Fighting resumed Saturday in northern Mali between Tuareg rebels and government troops, who lost 33 men captured and three killed since Thursday, local dignitaries said.

The rebels loyal to Ibrahim Ag Bahanga machine-gunned an army patrol 30 kilometres (20 miles) north of Aneibara, half-way between Tinzaouatene, on the border with Algeria, and the regional capital of Kidane, they said.

Fighting was continuing as the rebels tried to prevent the government forces based at Tinzaouatene from falling back on Kidane.

The clashes began Thursday around Tinzaouatene as the insurgents attacked soldiers clearing mines in what the rebels feared was a prelude to a government offensive.

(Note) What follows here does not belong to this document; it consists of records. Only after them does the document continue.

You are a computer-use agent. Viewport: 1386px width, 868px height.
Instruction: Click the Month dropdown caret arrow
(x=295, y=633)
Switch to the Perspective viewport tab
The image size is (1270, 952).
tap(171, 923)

Three soldiers were killed when their vehicle was blown up by a mine and four captured in combat by the rebels.

On Friday five civilians, including a child, were reported killed, again when their vehicle hit a mine near Tinzaouatene, and 29 soldiers were taken prisoner when a convoy of wounded soldiers heading for Kidane was intercepted by rebels.

Another nine wounded troops made it through to Kidane, a local official said Saturday.

The clashes took place in the arid, mountainous region of the landlocked west African country known as the Adrar des Iforas.

Ag Bahanga took up arms and kidnapped 36 soldiers in August 2007, in spite of a peace pact signed in neighbouring Algeria in July 2006.

The last 22 of those troops were released on March 8, following intervention by Libyan leader Moamer Kadhafi.

Ag Bahanga is a veteran of two previous insurgencies against the government, which accuses him of seeking to control the region's lucrative illegal drug trade.

Somewhere in the same region kidnappers belonging to a group linked to Al-Qaeda are believed to be holding two Austrian tourists seized in Tunisia last month.

Kadhafi's son was reported Saturday to be negotiating with the kidnappers and to be hopeful they could soon be released, as a Sunday midnight deadline approached.

The Algeria-based Al-Qaeda Organisation in the Islamic Maghreb originally gave the Austrian government until March 16 to secure the release of a number of Islamists imprisoned in Algeria and Tunisia in exchange for the hostages.

But the deadline was extended at the last minute until March 23, amid reports that talks were switching focus to a possible ransom.